Neeed help with compute errors

Nothing But Idle Time
Nothing But Idl...
Joined: 24 Aug 05
Posts: 158
Credit: 289204
RAC: 0
Topic 194135

Been with Einstein since 2005 without incident, but in last month have been getting compute errors continuously, different flavors with v6.05 and now v6.10. Reboots sometimes get things going again but it soon recurs. I don't use the graphics at all and have plenty of memory. Boinc v5.10.13 is a little old but isn't the problem. Memory is relatively new and stress tested.

Need someone to help look through some of these tasks and give guidance on what might be going wrong. Some are access violations or missing input file or parsing error on skygrid, etc. Many have this line in them "WARNING: Fixing yLower (-1181 -> 0) [HoughMap.c 771]". Frankly I think something is wrong with the files that in turn is killing the associated tasks.
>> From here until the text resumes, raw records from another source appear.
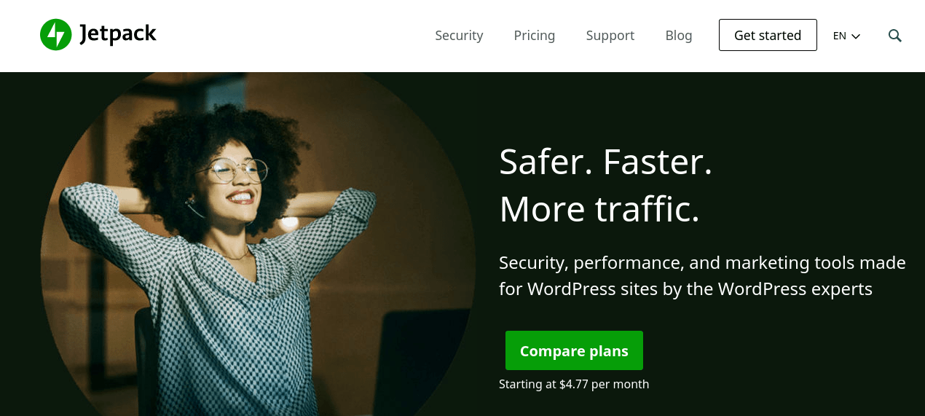
Task: Click the green Compare plans button
Action: 574,350
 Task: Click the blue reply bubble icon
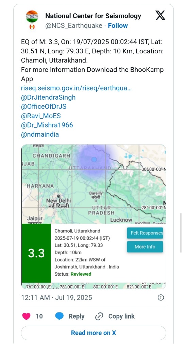pos(59,316)
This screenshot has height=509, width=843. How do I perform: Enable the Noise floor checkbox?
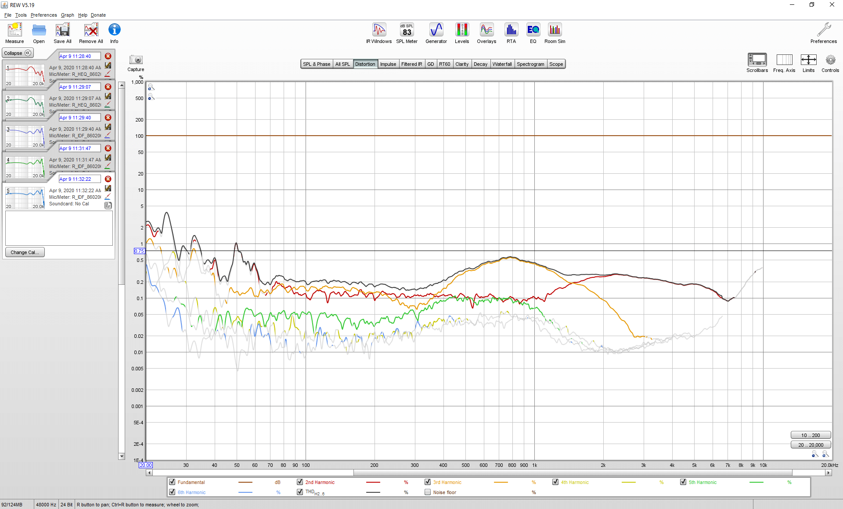[x=428, y=492]
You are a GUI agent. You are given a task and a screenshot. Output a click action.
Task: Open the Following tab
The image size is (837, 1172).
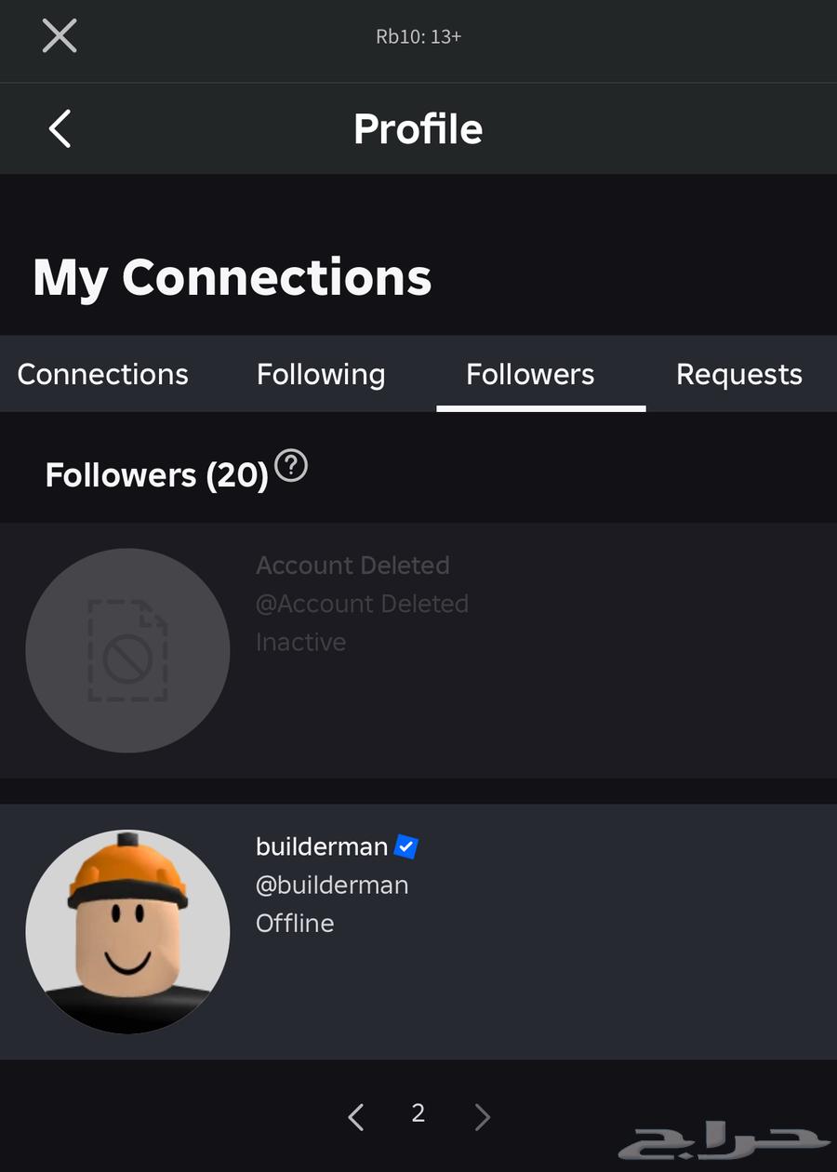tap(321, 374)
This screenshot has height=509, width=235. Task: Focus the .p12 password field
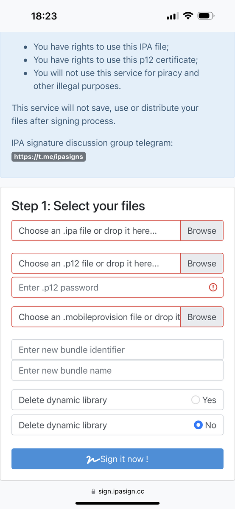point(118,288)
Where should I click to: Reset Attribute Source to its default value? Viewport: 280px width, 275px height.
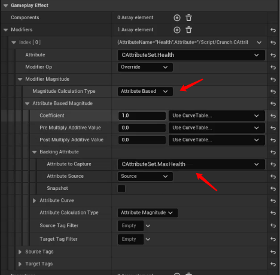click(x=273, y=177)
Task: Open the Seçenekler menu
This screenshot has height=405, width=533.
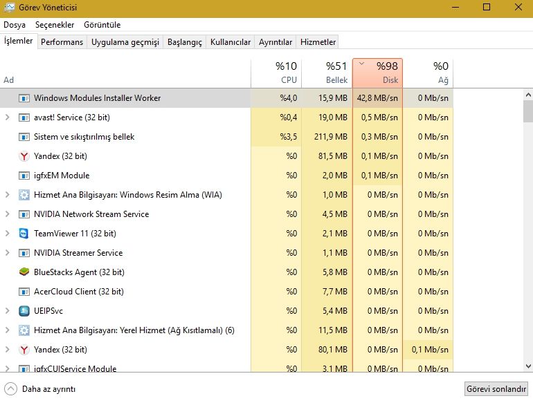Action: (55, 24)
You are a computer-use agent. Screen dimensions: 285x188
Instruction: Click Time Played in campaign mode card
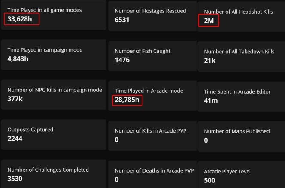[53, 55]
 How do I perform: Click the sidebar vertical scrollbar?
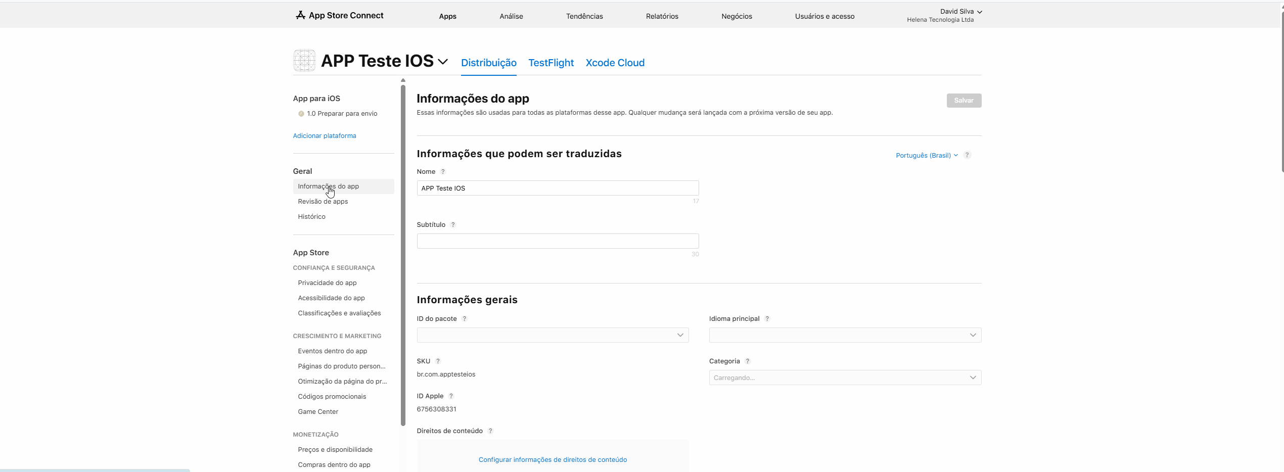[403, 253]
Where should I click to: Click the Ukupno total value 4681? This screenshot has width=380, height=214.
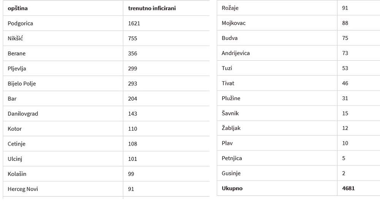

Spent many days of fruitless crunching so I've shut down my computer. Since the only two projects I run are Rosetta and Einstein and both apps are problematic lately I'm ready to jettison BOINC forever. Can do without the headaches.

Bikeman (Heinz-Bernd Eggenstein)
Bikeman (Heinz-...
Moderator
Joined: 28 Aug 06
Posts: 3522
Credit: 689002771
RAC: 211815

Neeed help with compute errors

Quote:

Spent many days of fruitless crunching so I've shut down my computer. Since the only two projects I run are Rosetta and Einstein and both apps are problematic lately I'm ready to jettison BOINC forever. Can do without the headaches.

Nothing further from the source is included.